* **Task instructions**:
Tally the lines of the data below that contain the string "Given". Give the tally and nothing else.

====== Exercise material ======

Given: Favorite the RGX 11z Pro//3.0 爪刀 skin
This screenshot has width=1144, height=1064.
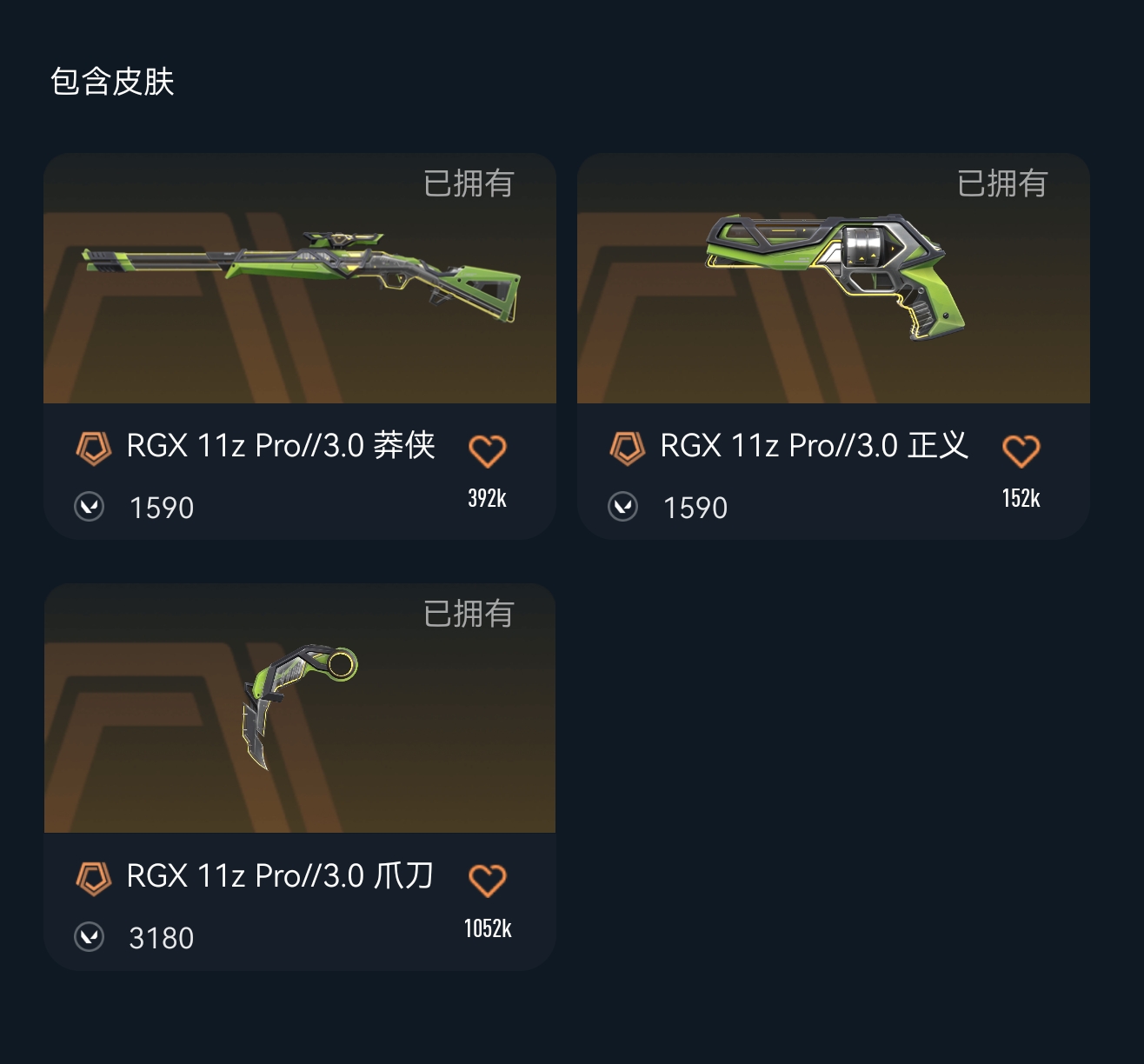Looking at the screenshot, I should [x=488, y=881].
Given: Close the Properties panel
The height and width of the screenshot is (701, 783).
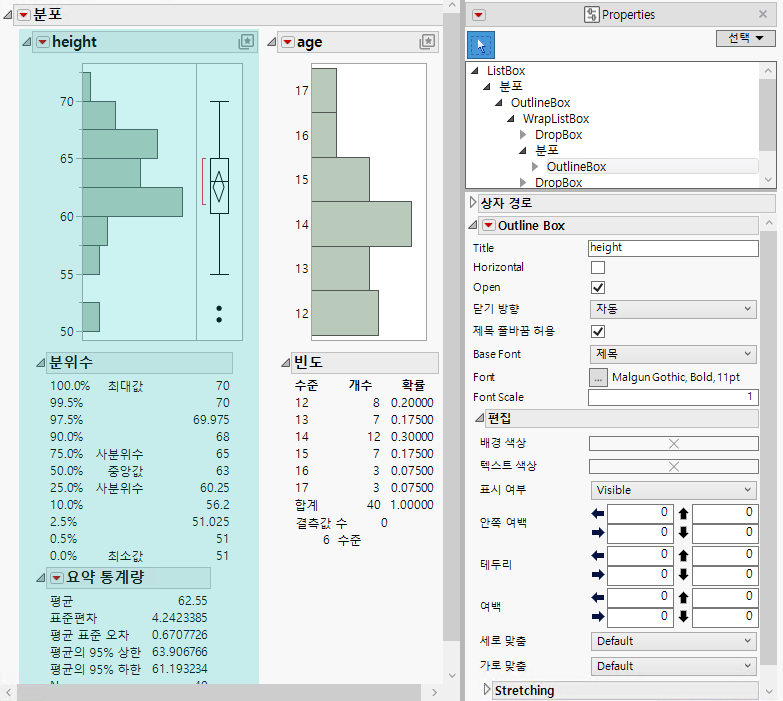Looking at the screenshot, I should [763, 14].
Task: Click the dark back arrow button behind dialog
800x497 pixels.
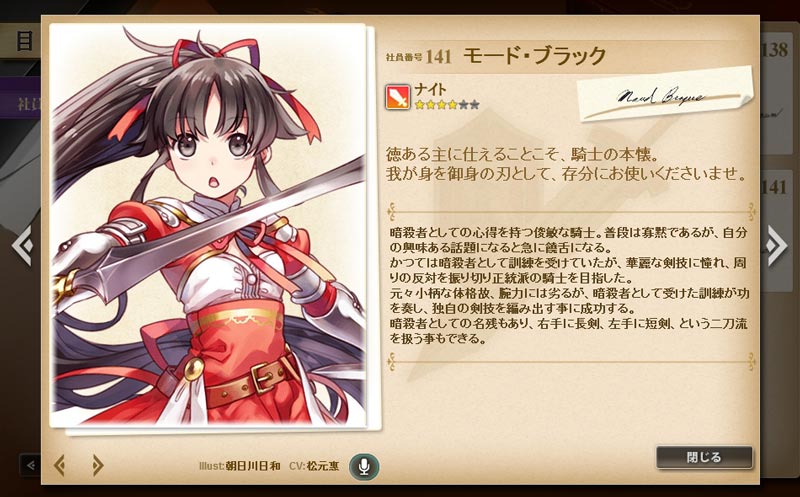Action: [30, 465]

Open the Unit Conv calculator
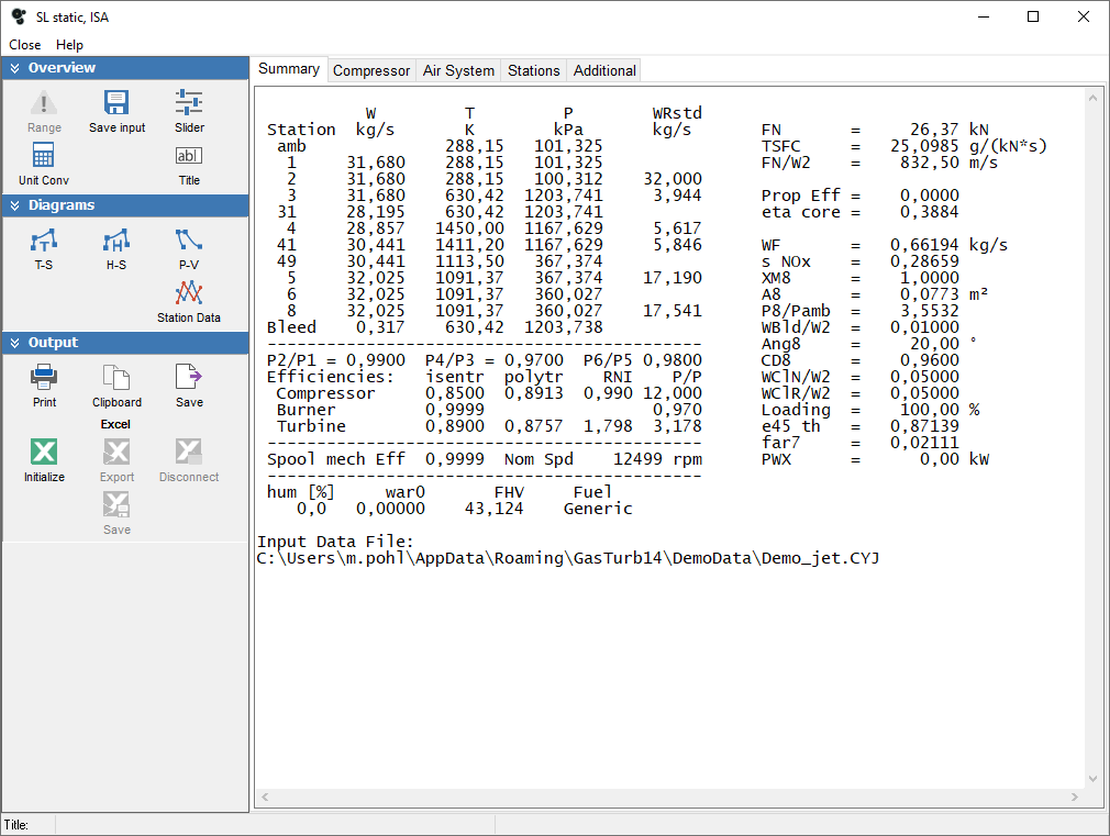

======

* **Output**:
2